Dimon released actual earnings today, 7 cents a share, which translates into 28 cents for a year and where would that put JPM’s stock price. JPM earned $1.37 for ’08. JPM also took a $2.9B writedown.
JPM would have taken a 28 cents loss for the quarter without closing a joint venture. Dimon mentions in the release that all the risk the bank took to bailout Bear Stearns have impacted the bank’s balance sheet.
Not to be outdone BofA came out yesterday and said it needs Uncle Sam to take most of the losses associated with its $19.4B buyout of Merrill Lynch.
Lewis was said to be balking about closing the deal last month, but Treasury told him to close the deal and we will back you up, because the alternative was much more dire for the financial markets.

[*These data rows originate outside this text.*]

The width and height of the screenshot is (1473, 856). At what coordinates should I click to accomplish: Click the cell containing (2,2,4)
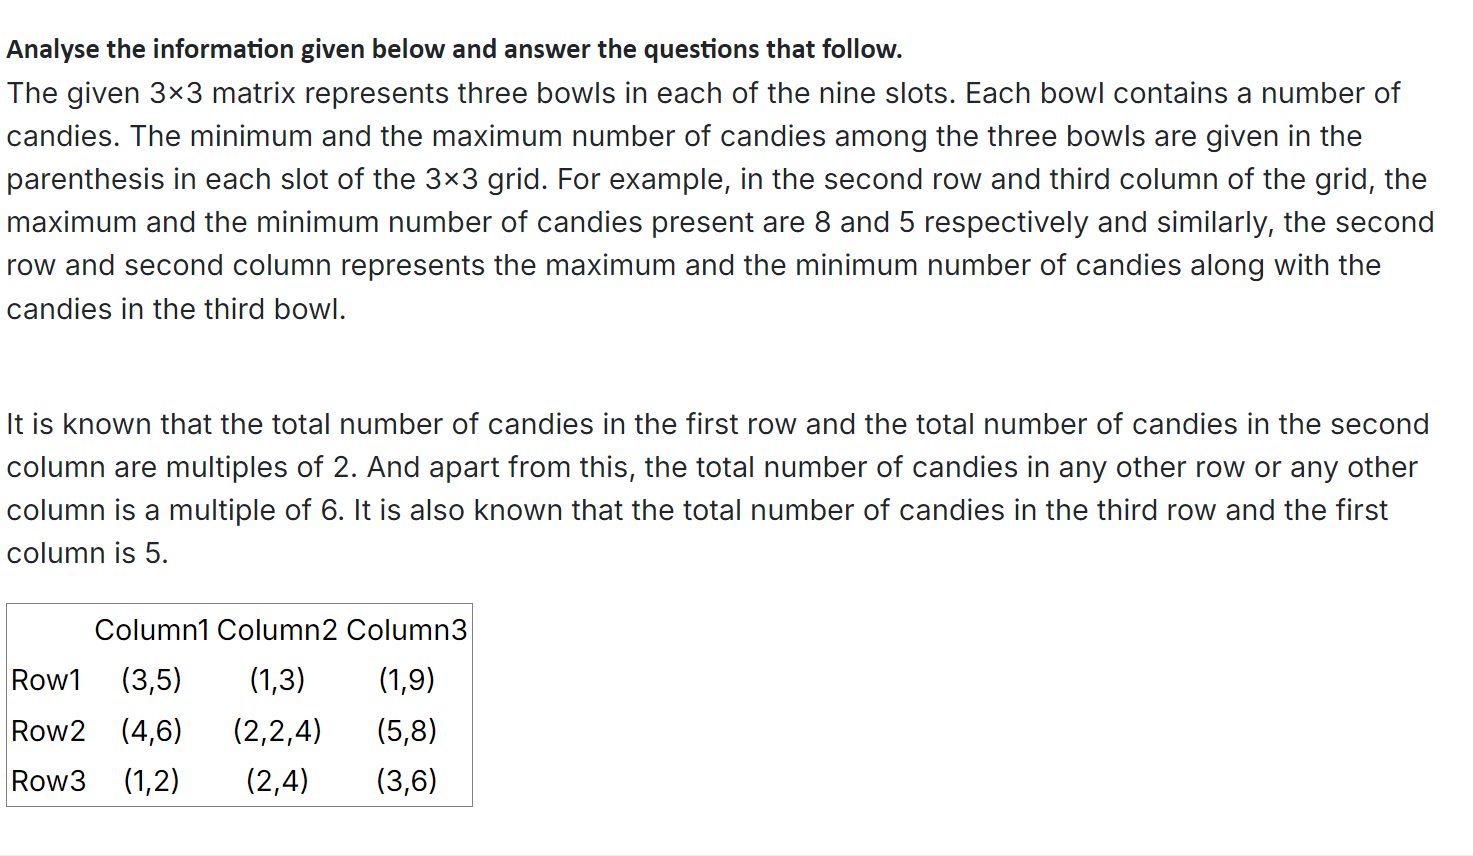tap(277, 731)
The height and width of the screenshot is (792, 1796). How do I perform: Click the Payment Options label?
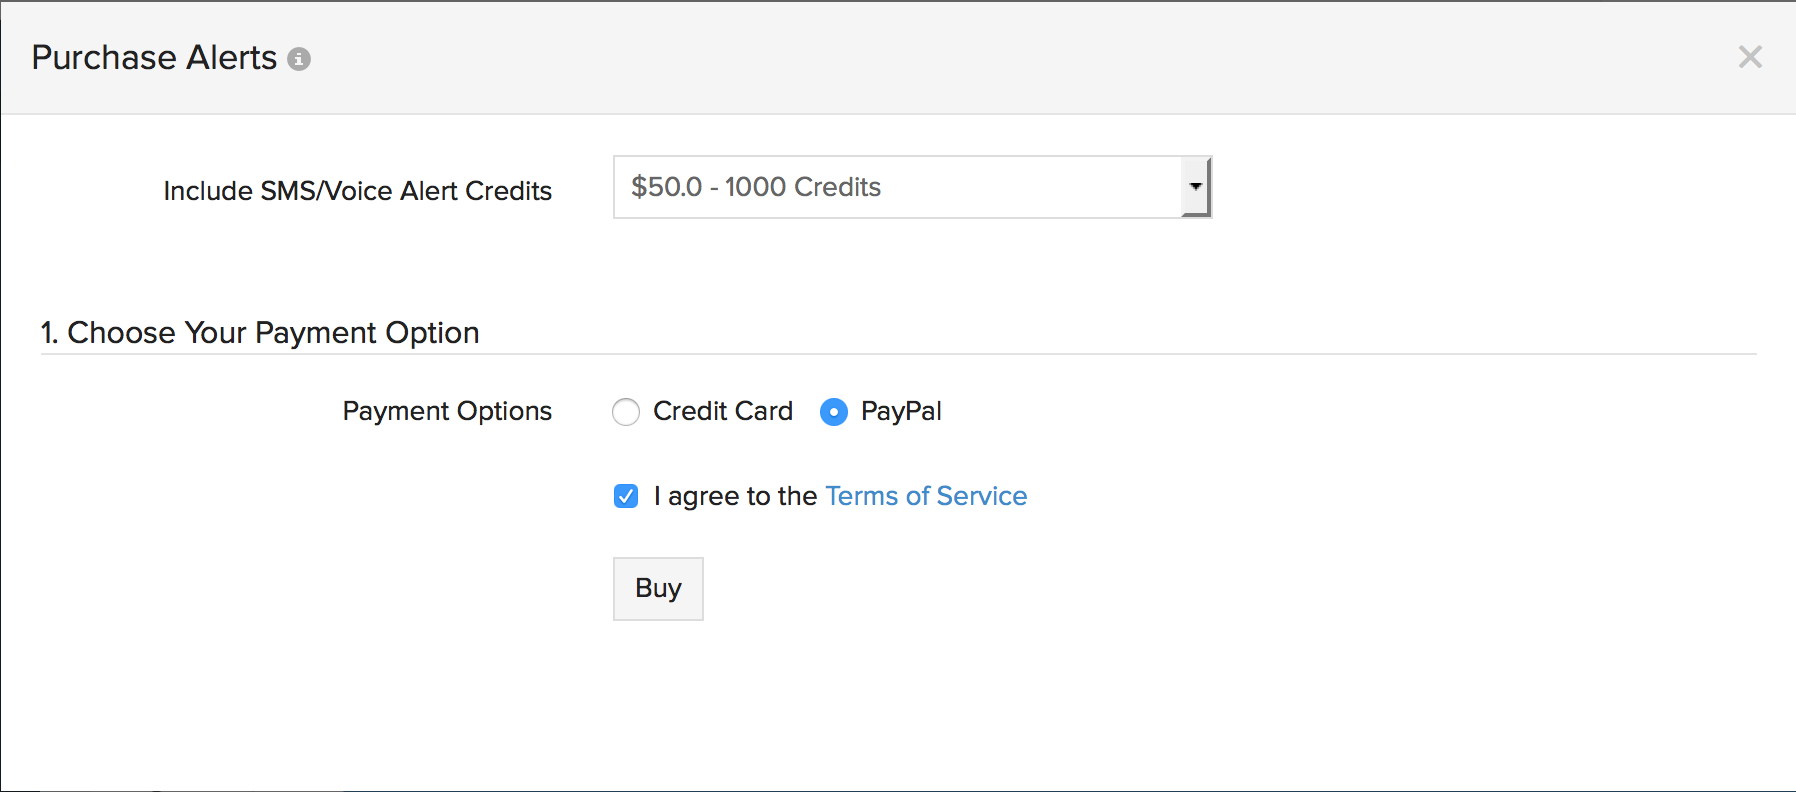pyautogui.click(x=447, y=411)
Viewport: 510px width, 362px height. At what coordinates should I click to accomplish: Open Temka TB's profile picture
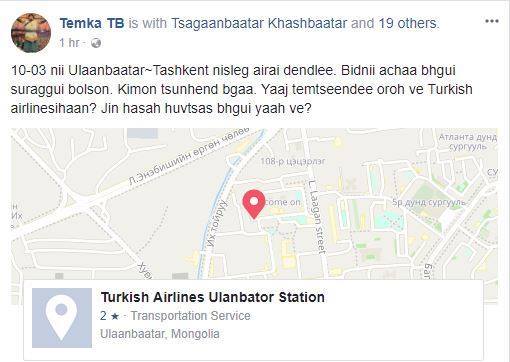31,33
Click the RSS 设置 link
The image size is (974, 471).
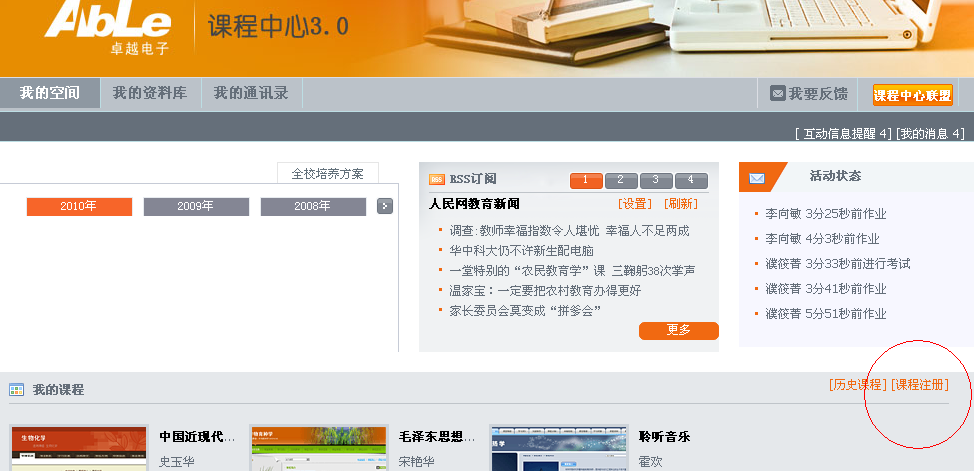click(x=635, y=204)
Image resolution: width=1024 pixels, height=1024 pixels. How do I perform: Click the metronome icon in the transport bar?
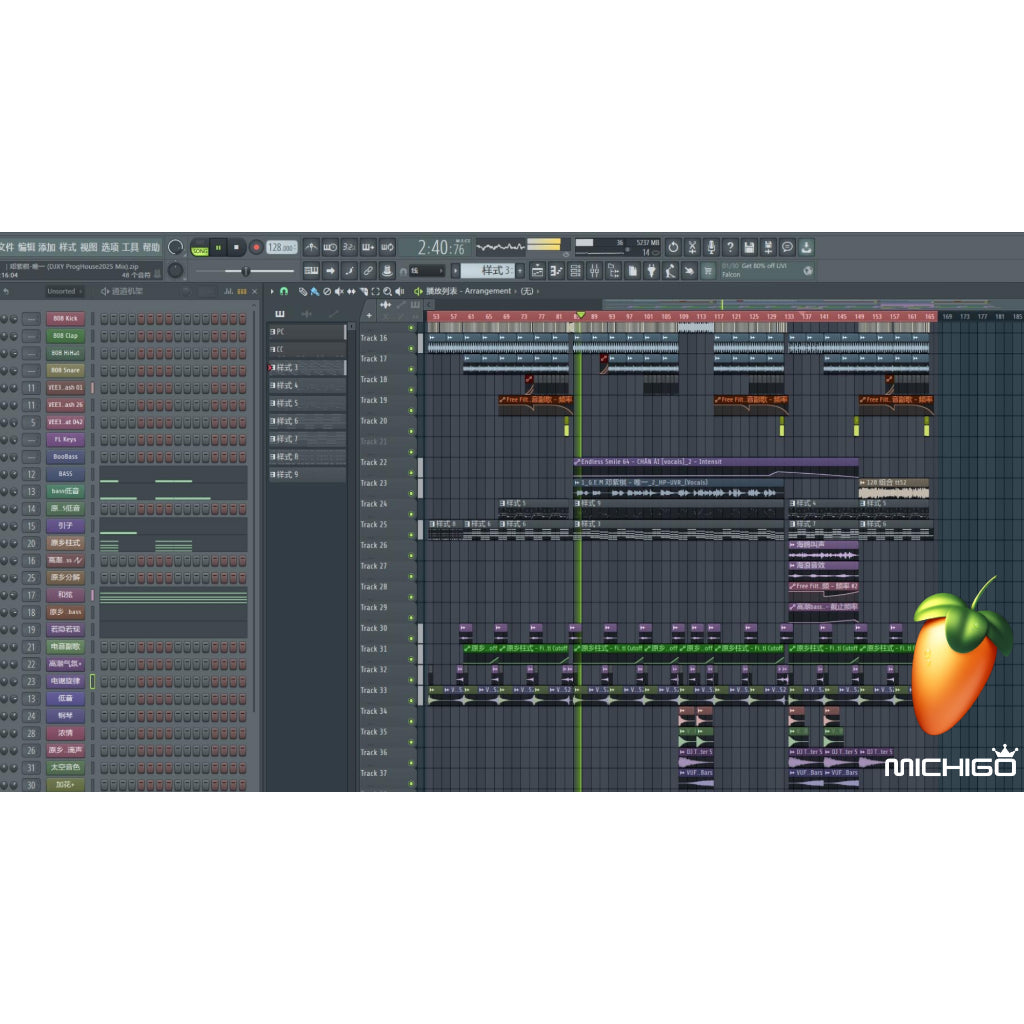coord(311,247)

BofA’s earnings call is scheduled for Jan. 20th with the bank set to announce its first losing quarter in 17 years. Treasury will probably absorb some losses on Merrill’s assets and place a cap the bank’s liability aka JPM’s deal for Bear.
BofA’s biggest concern in my view is the liabilities on Countrywide – the subprime slime generator – and its position of passing along the costs to bondholders.

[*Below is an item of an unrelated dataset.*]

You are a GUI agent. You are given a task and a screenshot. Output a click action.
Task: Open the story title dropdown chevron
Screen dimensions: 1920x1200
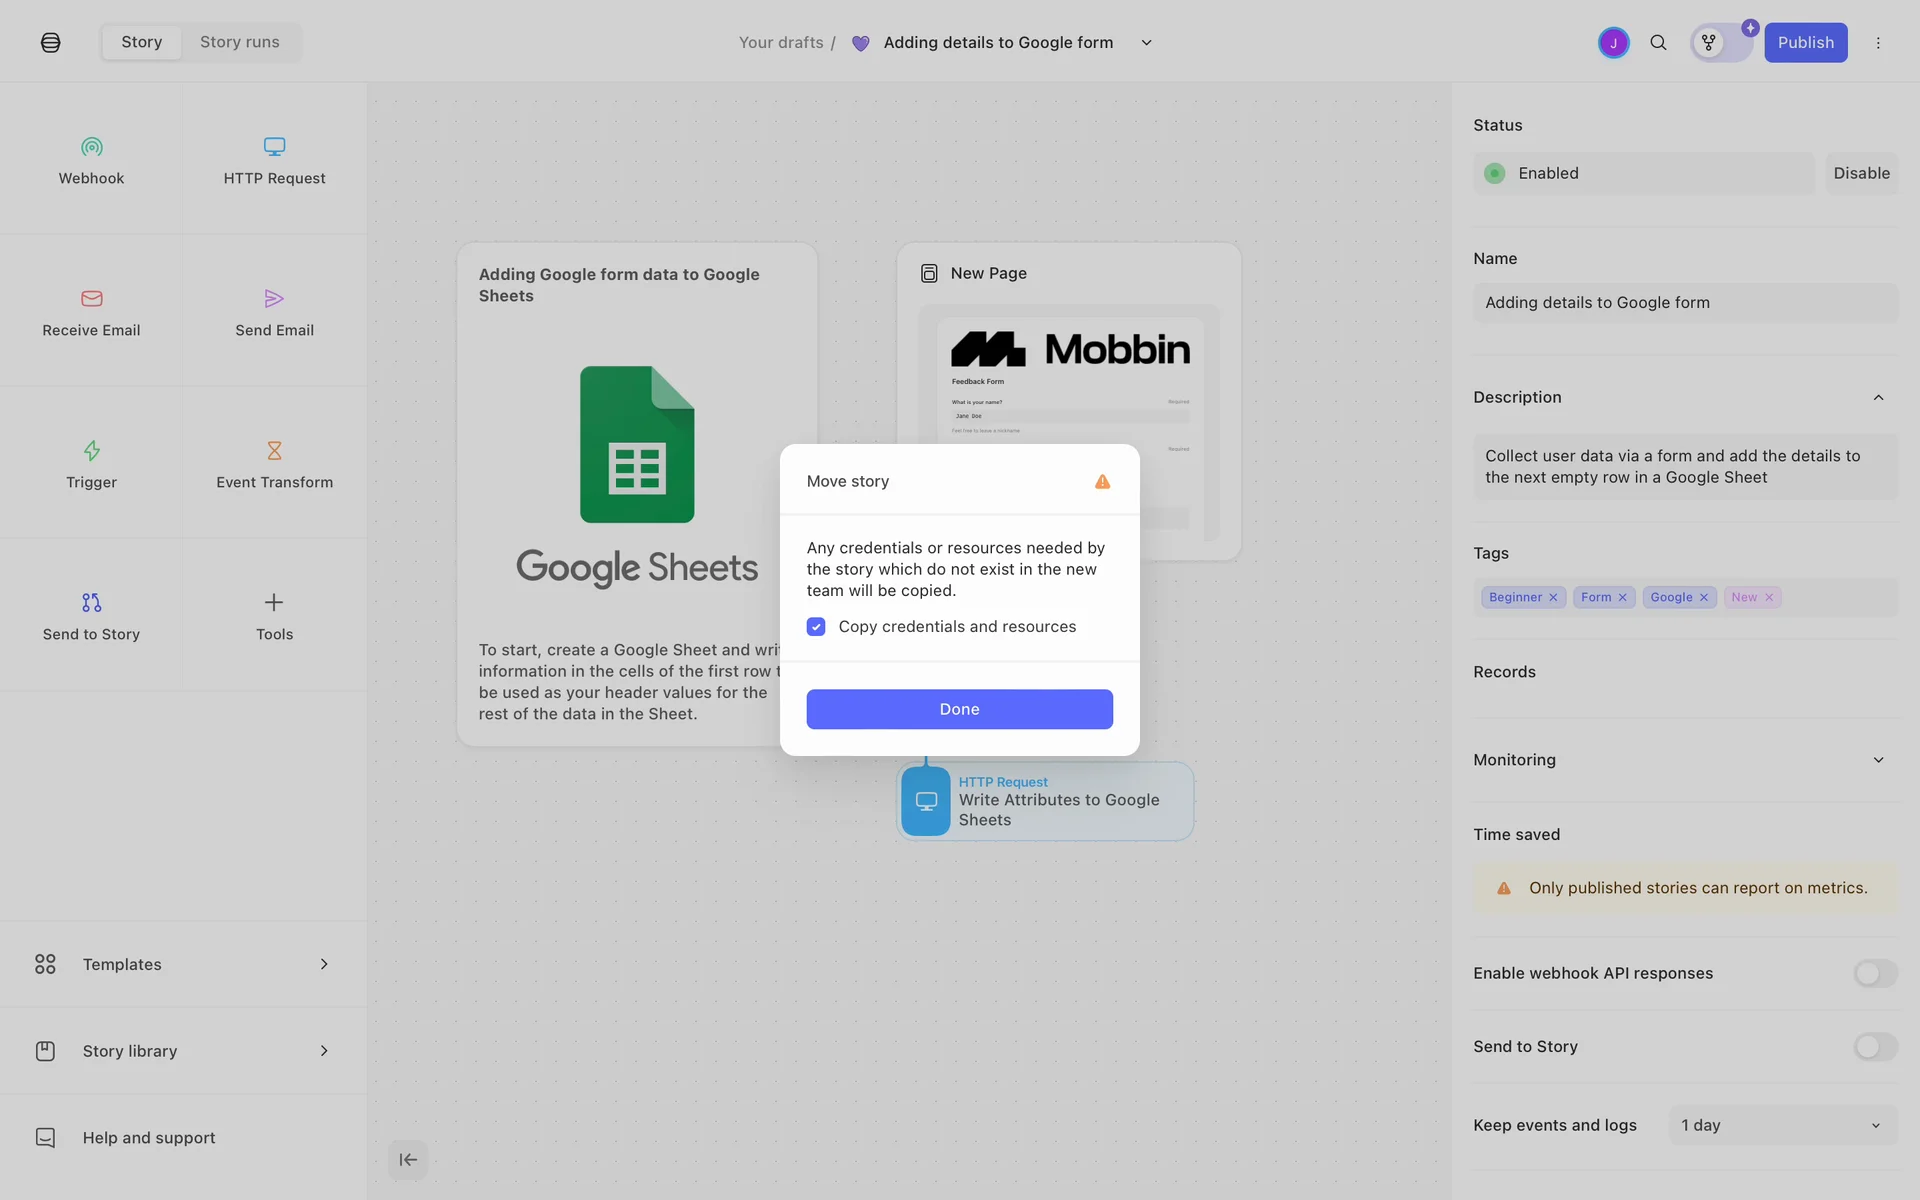pyautogui.click(x=1147, y=43)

If the Countrywide bondholders file a class action suit and win, which is highly likely, this hit to the balance sheet could take BofA under.
So who will take second place in the Dash to the Crash? Not sure but both should arrive at the finish line by July of ’09.
New Marshall Plan
European countries are teetering on the brink of default on their sovereign debt issues. Ireland, Greece, Portugal, Spain, Italy and Slovenia all have rising risk on defaulting on their debt obligations and the added costs of generating new debt.
Credit default swaps have risen from 20 percent to 70 percent on these countries in the last quarter, showing the growing risk seen on these smaller EU countries.
The ECB is scheduled to lower its prime-lending rate to 2 percent today in an attempt to bolster the euro zone. Many see the ECB as being so far behind the curve in the race to zero interest rates that its inflation-focused policy needs to be abandoned.
As I said in my 2009 preview, the euro will be under tremendous pressure this year and I would not be surprised to see Germany making noise about moving out of the troubled currency as it moves toward a more nationalistic posture to keep its economy from cratering.
Just yesterday, China surpassed Germany to become the No.3 global economy.
With trade wars escalating through ’09, Germany will need to have more control over its currency as China, Russia and other developed countries devalue their currency to add stimulus to their manufacturing and bolster trade balances.
See you tomorrow for Citi’s earnings or lack thereof.